● TASK BRIEF
Extract the items word for word, beginning at the line that contains "The image size is (699, 560)." and stopping after the line that contains "click(x=75, y=212)". Leave the pictures out of your answer.
-- start of PROVIDED DATA --
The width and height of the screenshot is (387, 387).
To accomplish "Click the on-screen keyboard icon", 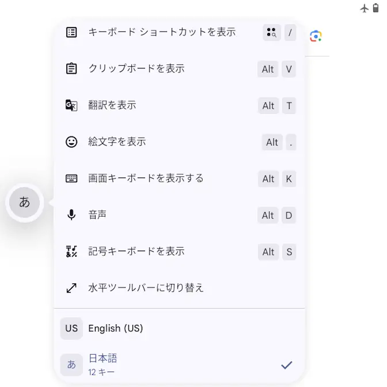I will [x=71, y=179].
-- end of PROVIDED DATA --
-- start of PROVIDED DATA --
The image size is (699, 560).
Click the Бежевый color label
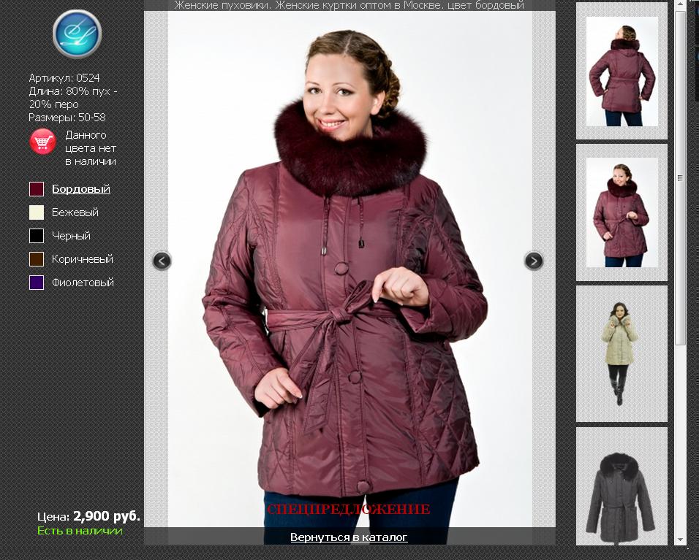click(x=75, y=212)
-- end of PROVIDED DATA --
● WRITTEN SOLUTION
The image size is (699, 560).
Click the Бежевый color label
click(x=75, y=212)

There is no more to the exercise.